I was pretty young at the time so my helping was limited. I do recall going with her to deliver the laundry and pick up the next batch. There was one home in particular I remember well. It was a large brownstone house. The house was owned by Proctor and Gamble. The people living there were named Devendorf. I won't swear to the spelling of that name but that is how it sounded. Mr. Devendorf was associated with the famed Cunard steamship lines, although I don't know in what capacity. I can't say as I ever met him or Mrs. Devendorf for that matter. We kids stayed in the car when Mom took the laundry back. Sometimes the maid would bring us cookies. She would act like she was sneaking them out to us. Mom told us Mrs. Devendorf knew all about it and thought it funny. She would have given us the whole box of cookies. That never happened though.
There were two or three other homes similar to this.
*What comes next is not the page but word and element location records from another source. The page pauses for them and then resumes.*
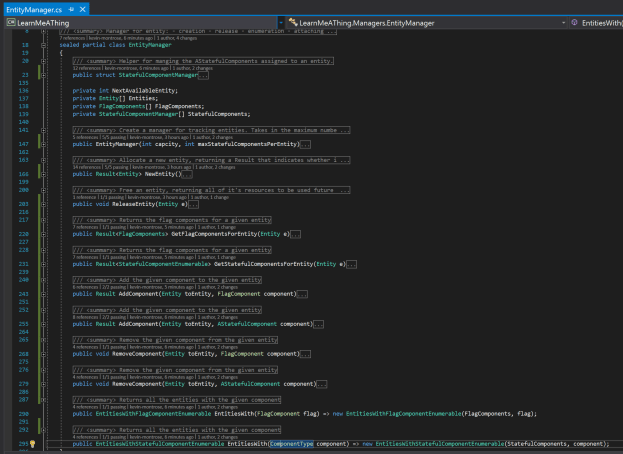Click the class icon beside LearnMeAThing.Managers.EntityManager
The image size is (623, 454).
[292, 21]
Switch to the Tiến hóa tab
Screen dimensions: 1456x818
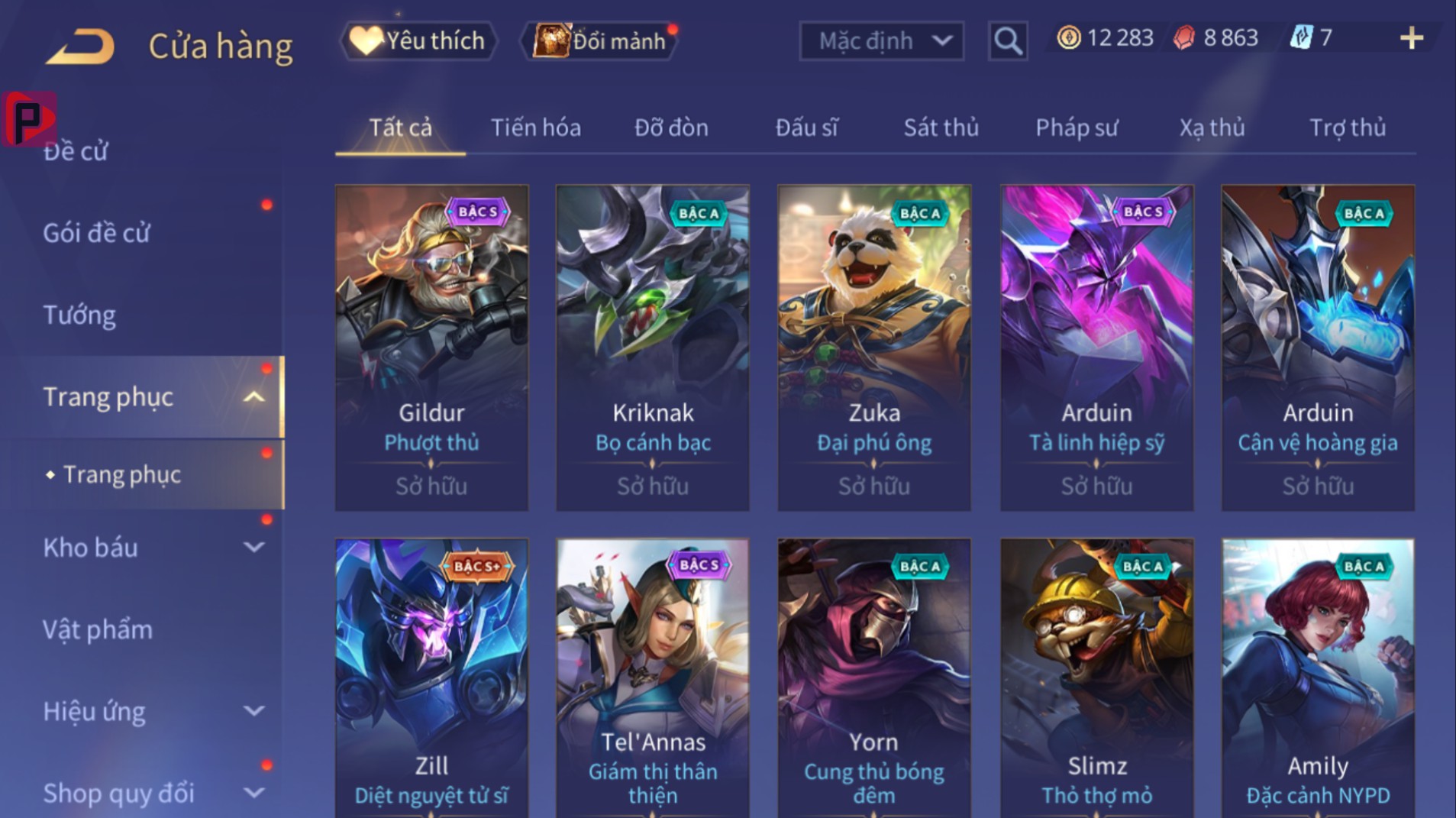535,128
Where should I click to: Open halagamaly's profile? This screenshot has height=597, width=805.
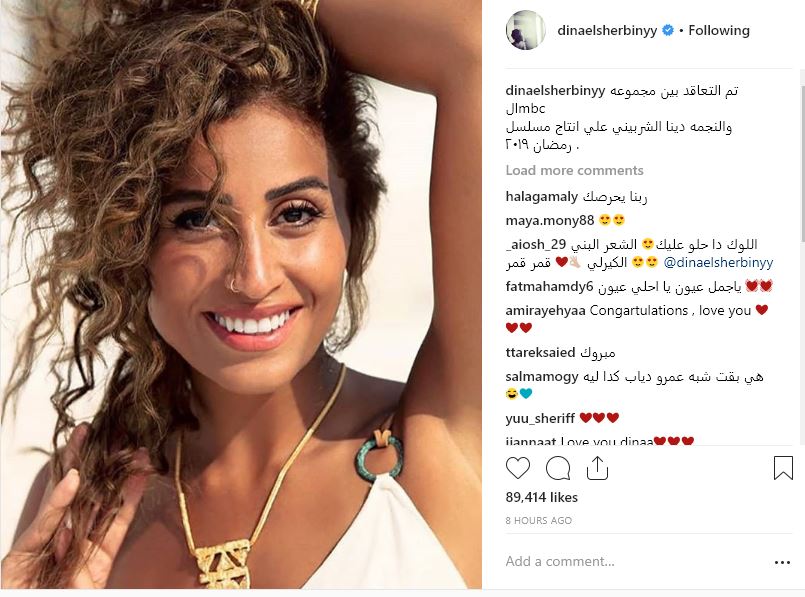coord(542,197)
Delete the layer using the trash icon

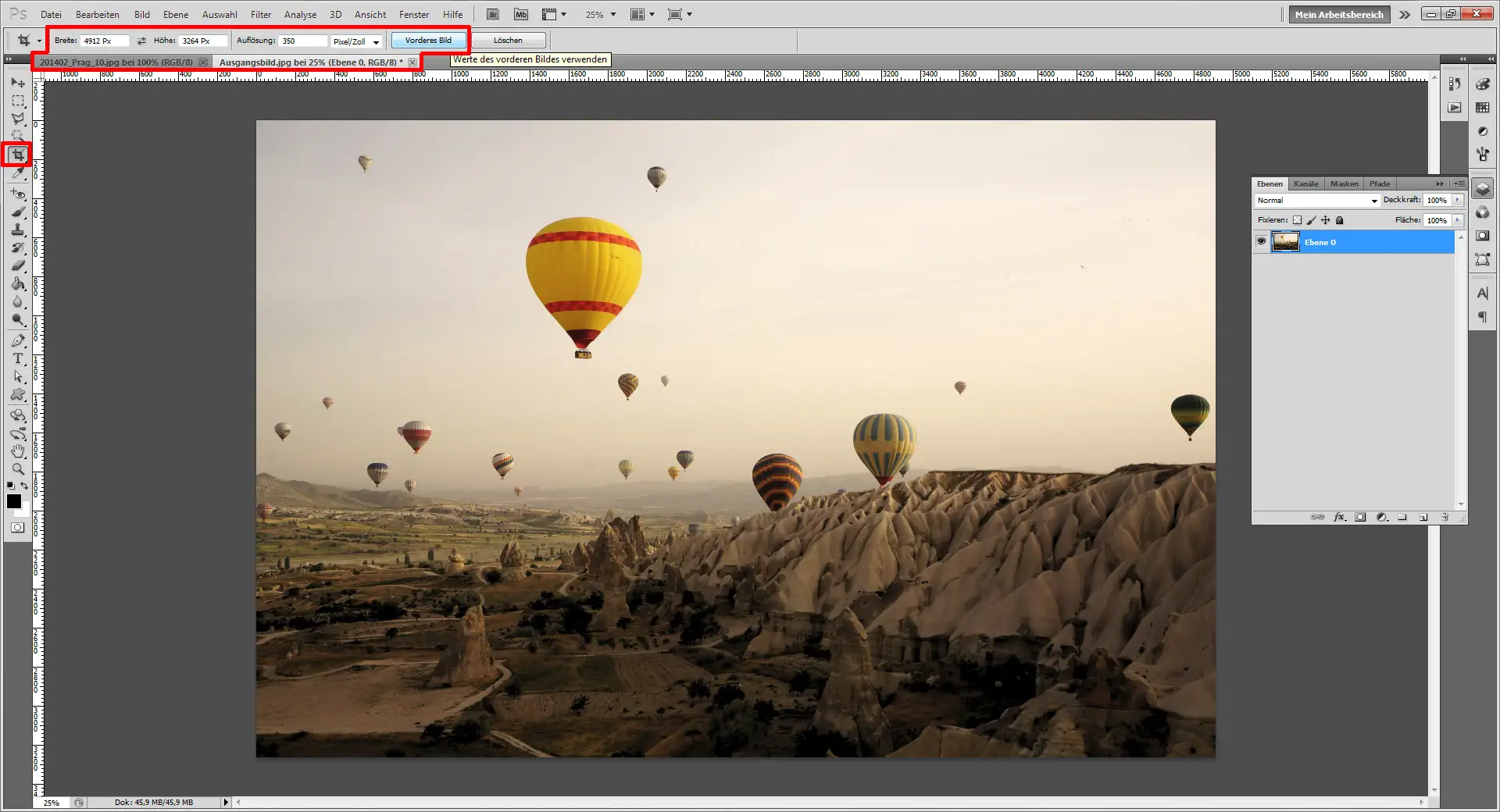tap(1446, 517)
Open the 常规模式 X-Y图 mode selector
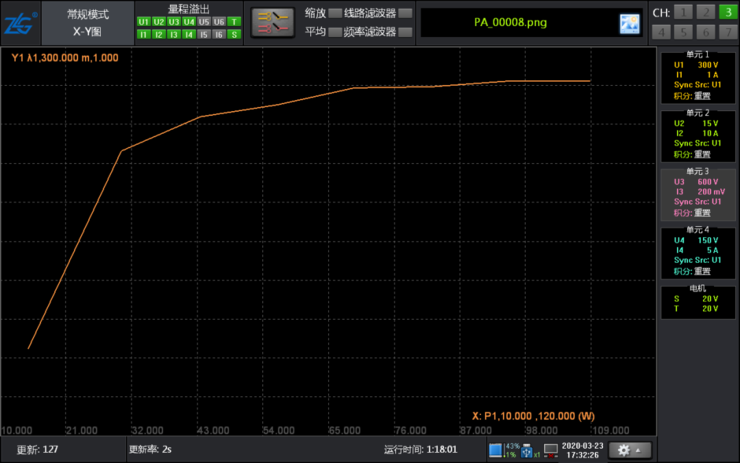 (x=88, y=23)
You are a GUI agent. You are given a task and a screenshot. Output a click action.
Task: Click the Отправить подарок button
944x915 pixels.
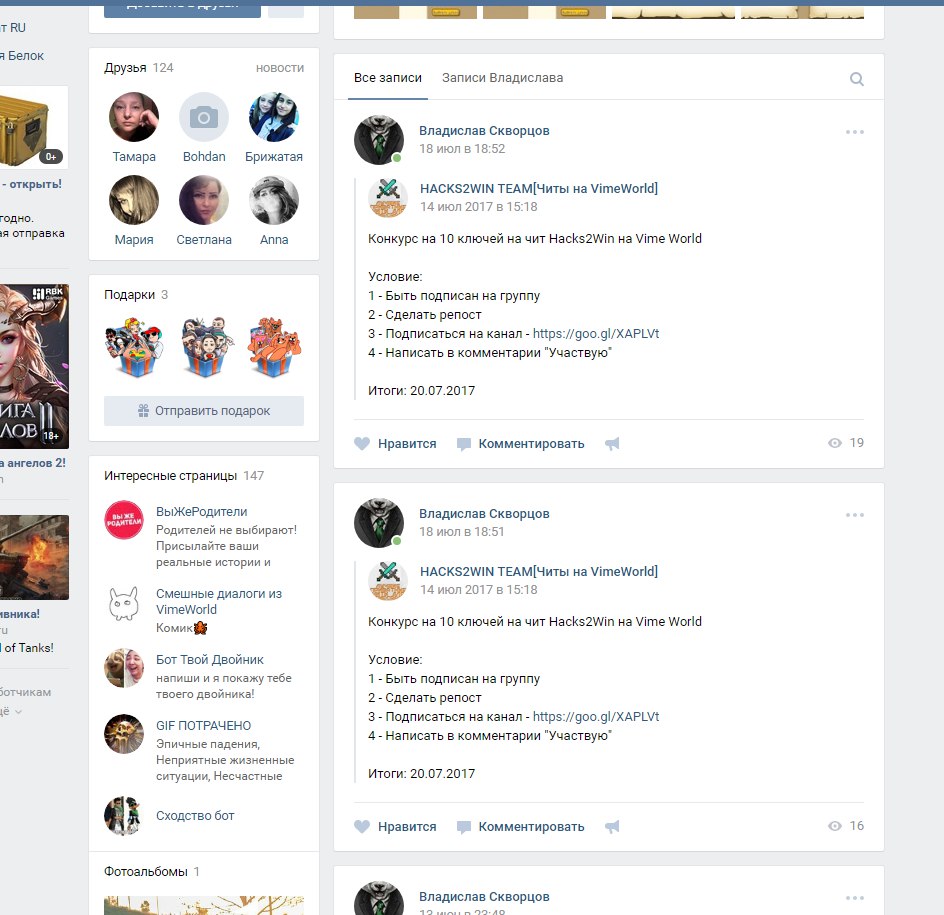(x=204, y=411)
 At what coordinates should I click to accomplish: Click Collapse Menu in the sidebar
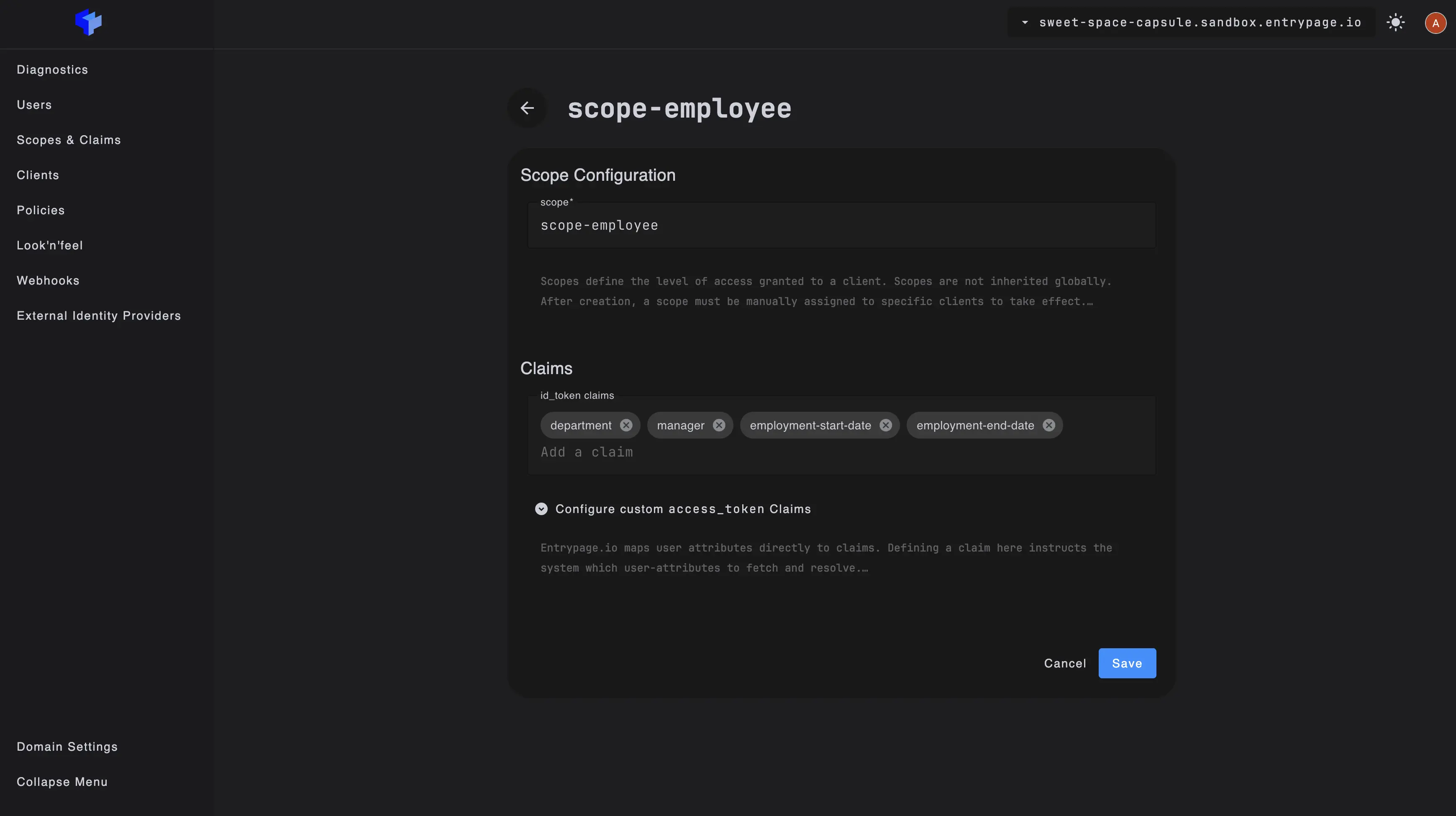62,782

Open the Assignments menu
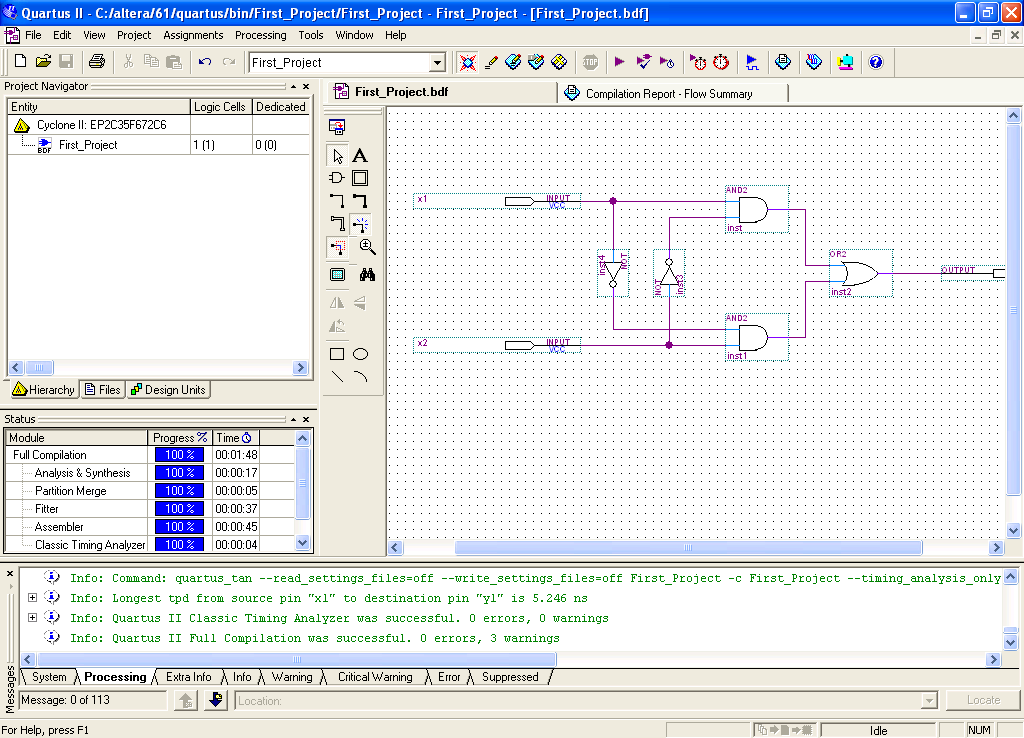coord(193,35)
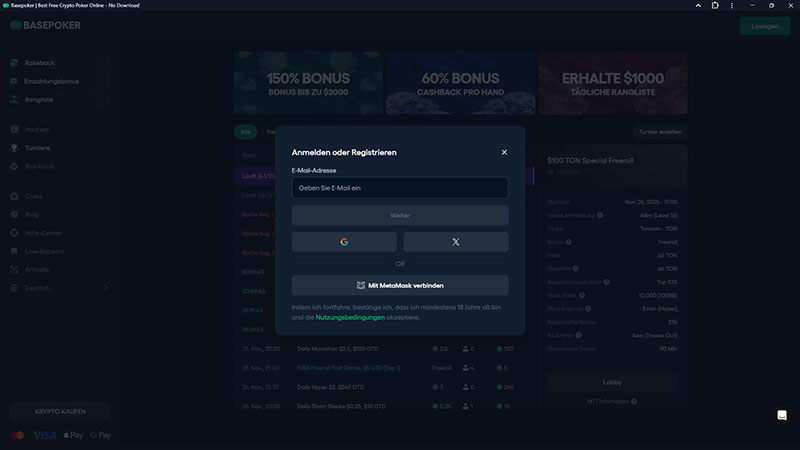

I don't think we went to any of the others. These houses are quite large and stand out prominently. I have been led to understand that these places are still there. Who lives there or the ownership is a complete mystery to me. They are located in Montauk,New York. Not too far from the Yacht club. The Devon Yacht club in fact. I used to think it was named that because of the Devendorfs. They were obviously very wealthy and probably owned that club too ! That is not the case however. Devon is a place in England. Some of the original settlers in the area came from there. The explanation is easy. A small coincidence.
When I was a kid I thought it must be great to have another do your laundry. Still do. Yeah my wife does the wash but sometimes I have to help. I still want someone to come pick up the dirty wash and deliver it back all clean and folded. Now that's rich folks ! And you know, I don't remember them Devendorfs ever having a hole in their socks.